> _Description of the task_
From the records below, transcribe only the lines running from the one with "For every named" through the one with "Độc lạ Bình". Keep both of those end lines.

> _The records_
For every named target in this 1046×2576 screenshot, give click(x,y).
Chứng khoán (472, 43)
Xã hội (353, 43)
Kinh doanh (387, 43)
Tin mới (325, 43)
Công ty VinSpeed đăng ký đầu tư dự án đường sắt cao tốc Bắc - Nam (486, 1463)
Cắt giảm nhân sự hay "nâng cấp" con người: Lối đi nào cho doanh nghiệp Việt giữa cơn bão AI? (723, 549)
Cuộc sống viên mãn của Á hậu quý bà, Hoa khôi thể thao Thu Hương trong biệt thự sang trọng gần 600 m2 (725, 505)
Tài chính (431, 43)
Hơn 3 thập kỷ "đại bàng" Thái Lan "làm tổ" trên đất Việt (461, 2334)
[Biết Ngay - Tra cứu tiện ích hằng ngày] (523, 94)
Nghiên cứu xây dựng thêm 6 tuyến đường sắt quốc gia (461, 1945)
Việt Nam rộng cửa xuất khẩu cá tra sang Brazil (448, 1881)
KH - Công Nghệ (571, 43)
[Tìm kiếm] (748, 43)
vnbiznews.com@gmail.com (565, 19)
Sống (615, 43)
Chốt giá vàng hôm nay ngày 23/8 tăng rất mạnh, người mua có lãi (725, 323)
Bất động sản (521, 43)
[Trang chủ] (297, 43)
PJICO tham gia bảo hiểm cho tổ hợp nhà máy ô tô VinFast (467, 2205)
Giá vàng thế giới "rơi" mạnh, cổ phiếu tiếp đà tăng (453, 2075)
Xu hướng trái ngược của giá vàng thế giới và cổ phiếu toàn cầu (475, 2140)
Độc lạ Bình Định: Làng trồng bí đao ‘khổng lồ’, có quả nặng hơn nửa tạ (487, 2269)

* * *

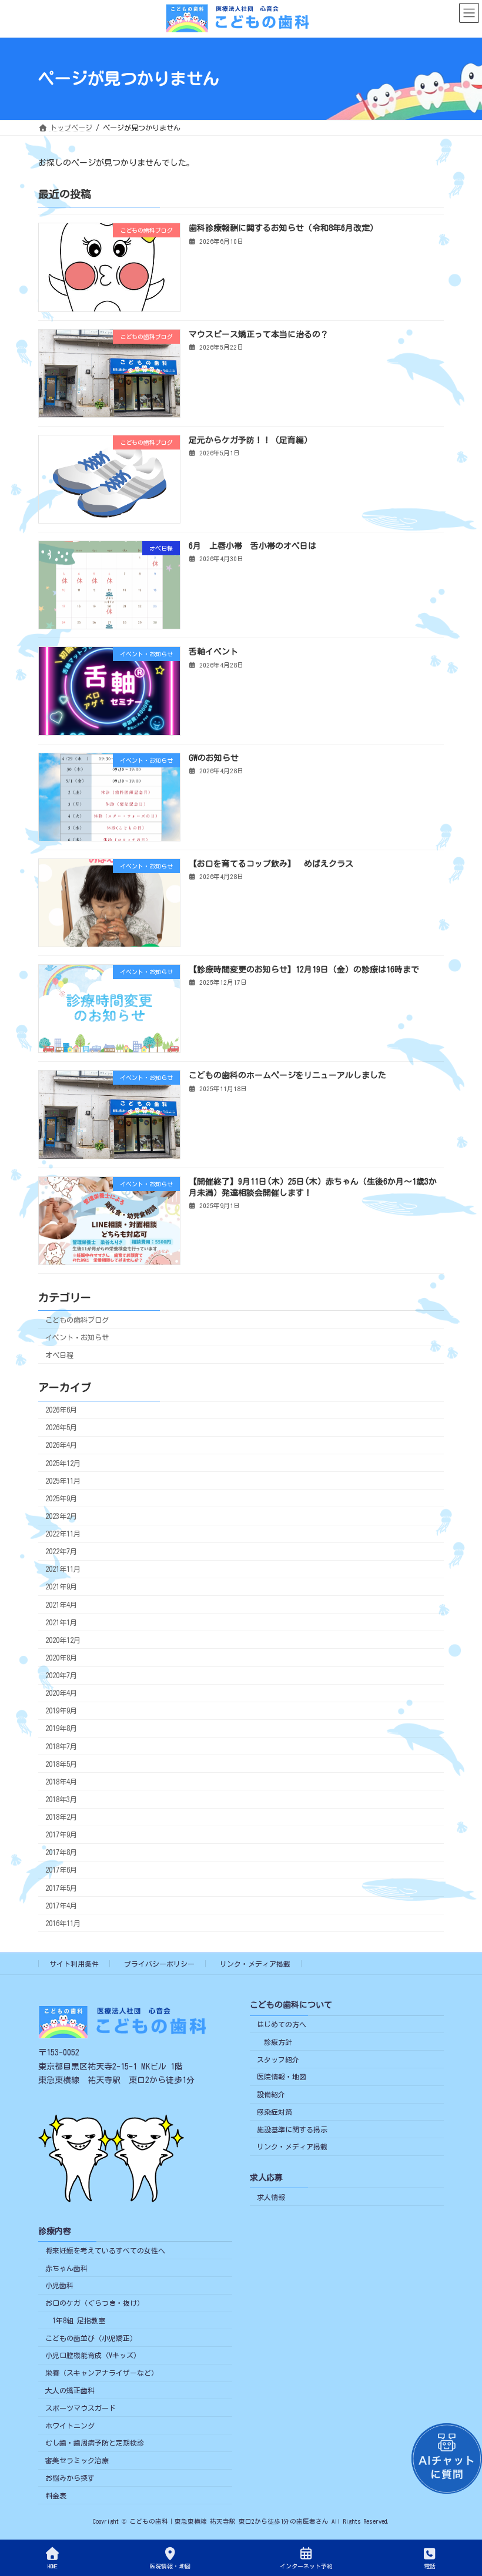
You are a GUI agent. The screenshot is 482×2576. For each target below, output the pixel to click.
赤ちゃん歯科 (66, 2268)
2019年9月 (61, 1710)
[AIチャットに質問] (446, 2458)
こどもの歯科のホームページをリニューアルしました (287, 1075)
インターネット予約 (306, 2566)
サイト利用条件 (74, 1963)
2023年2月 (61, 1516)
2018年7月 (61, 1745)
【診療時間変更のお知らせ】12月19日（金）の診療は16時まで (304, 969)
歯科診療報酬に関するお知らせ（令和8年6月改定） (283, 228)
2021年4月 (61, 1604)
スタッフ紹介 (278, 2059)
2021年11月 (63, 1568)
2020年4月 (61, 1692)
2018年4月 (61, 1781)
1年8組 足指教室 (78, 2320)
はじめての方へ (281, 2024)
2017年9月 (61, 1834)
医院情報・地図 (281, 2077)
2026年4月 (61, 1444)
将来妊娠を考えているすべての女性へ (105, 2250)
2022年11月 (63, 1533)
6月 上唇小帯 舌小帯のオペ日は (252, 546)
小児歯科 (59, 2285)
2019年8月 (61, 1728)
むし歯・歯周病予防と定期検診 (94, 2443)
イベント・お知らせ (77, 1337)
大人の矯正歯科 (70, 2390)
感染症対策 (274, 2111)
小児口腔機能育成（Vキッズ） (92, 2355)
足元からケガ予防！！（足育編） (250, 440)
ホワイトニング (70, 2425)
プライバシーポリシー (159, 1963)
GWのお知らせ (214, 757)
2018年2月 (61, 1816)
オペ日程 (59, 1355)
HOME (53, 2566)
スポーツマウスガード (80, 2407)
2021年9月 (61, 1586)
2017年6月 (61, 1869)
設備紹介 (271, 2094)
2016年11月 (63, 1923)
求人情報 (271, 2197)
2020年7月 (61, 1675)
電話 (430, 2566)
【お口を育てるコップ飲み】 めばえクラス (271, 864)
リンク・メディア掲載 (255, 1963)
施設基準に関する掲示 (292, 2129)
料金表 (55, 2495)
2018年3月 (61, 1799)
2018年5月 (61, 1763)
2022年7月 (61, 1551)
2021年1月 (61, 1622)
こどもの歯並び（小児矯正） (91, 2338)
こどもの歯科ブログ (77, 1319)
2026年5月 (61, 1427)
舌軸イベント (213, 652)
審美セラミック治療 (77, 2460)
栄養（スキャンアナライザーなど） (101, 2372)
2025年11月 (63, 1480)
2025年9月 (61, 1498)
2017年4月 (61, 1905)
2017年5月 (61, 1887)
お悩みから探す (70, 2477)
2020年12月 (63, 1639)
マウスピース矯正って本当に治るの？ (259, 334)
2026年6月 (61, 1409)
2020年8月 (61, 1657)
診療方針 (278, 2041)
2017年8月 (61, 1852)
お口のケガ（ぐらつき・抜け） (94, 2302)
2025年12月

> _Answer for the task_
For every named target in this 1046×2576 screenshot, give click(x,y).
Chứng khoán (472, 43)
Xã hội (353, 43)
Kinh doanh (387, 43)
Tin mới (325, 43)
Công ty VinSpeed đăng ký đầu tư dự án đường sắt cao tốc Bắc - Nam (486, 1463)
Cắt giảm nhân sự hay "nâng cấp" con người: Lối đi nào cho doanh nghiệp Việt giữa cơn bão AI? (723, 549)
Cuộc sống viên mãn của Á hậu quý bà, Hoa khôi thể thao Thu Hương trong biệt thự sang trọng gần 600 m2 (725, 505)
Tài chính (431, 43)
Hơn 3 thập kỷ "đại bàng" Thái Lan "làm tổ" trên đất Việt (461, 2334)
[Biết Ngay - Tra cứu tiện ích hằng ngày] (523, 94)
Nghiên cứu xây dựng thêm 6 tuyến đường sắt quốc gia (461, 1945)
Việt Nam rộng cửa xuất khẩu cá tra sang Brazil (448, 1881)
KH - Công Nghệ (571, 43)
[Tìm kiếm] (748, 43)
vnbiznews.com@gmail.com (565, 19)
Sống (615, 43)
Chốt giá vàng hôm nay ngày 23/8 tăng rất mạnh, người mua có lãi (725, 323)
Bất động sản (521, 43)
[Trang chủ] (297, 43)
PJICO tham gia bảo hiểm cho tổ hợp nhà máy ô tô VinFast (467, 2205)
Giá vàng thế giới "rơi" mạnh, cổ phiếu tiếp đà tăng (453, 2075)
Xu hướng trái ngược của giá vàng thế giới và cổ phiếu toàn cầu (475, 2140)
Độc lạ Bình Định: Làng trồng bí đao ‘khổng lồ’, có quả nặng hơn nửa tạ (487, 2269)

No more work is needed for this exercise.